We should not say that one man’s hour is worth another man’s hour, but rather that one man during an hour is worth just as much as another man during an hour. Time is everything, man is nothing; he is, at most, time’s carcass.

—Karl Marx, 1847

This is Year Zero.

—Pol Pot, 1975

They say, “We only have the life of this world. We die and we live, and nothing destroys us but time.” Yet, not true knowledge have they of this—only belief.

—The Qur’an, c. 620

The past grows gradually around one, like a placenta for dying.

—John Berger, 1984

The best way to fill time is to waste it.

—Marguerite Duras, 1987

Scars have the strange power to remind us that our past is real.

—Cormac McCarthy, 1992

The celestial machine is to be likened not to a divine organism but rather to a clockwork.

—Johannes Kepler, 1605

Time, when it is left to itself and no definite demands are made on it, cannot be trusted to move at any recognized pace. Usually it loiters, but just when one has come to count upon its slowness, it may suddenly break into a wild irrational gallop.

—Edith Wharton, 1905

In time history must become a fairy tale—it will become again what it was in the beginning.

—Novalis, c. 1798

Time rushes toward us with its hospital tray of infinitely varied narcotics, even while it is preparing us for its inevitably fatal operation.

—Tennessee Williams, 1951

Time is a veil interposed between God and ourselves, as our eyelid is between our eye and the light.

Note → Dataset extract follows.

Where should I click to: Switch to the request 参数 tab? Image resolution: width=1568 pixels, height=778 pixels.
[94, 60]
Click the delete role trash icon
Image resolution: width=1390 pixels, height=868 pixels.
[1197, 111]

—François-René de Chateaubriand, c. 1820

My stern chase after time is, to borrow a simile from Tom Paine, like the race of a man with a wooden leg after a horse.

—John Quincy Adams, 1844

We wish away whole years, and travel through time as through a country filled with many wild and empty wastes, which we would fain hurry over, that we may arrive at those several little settlements or imaginary points of rest which are dispersed up and down in it.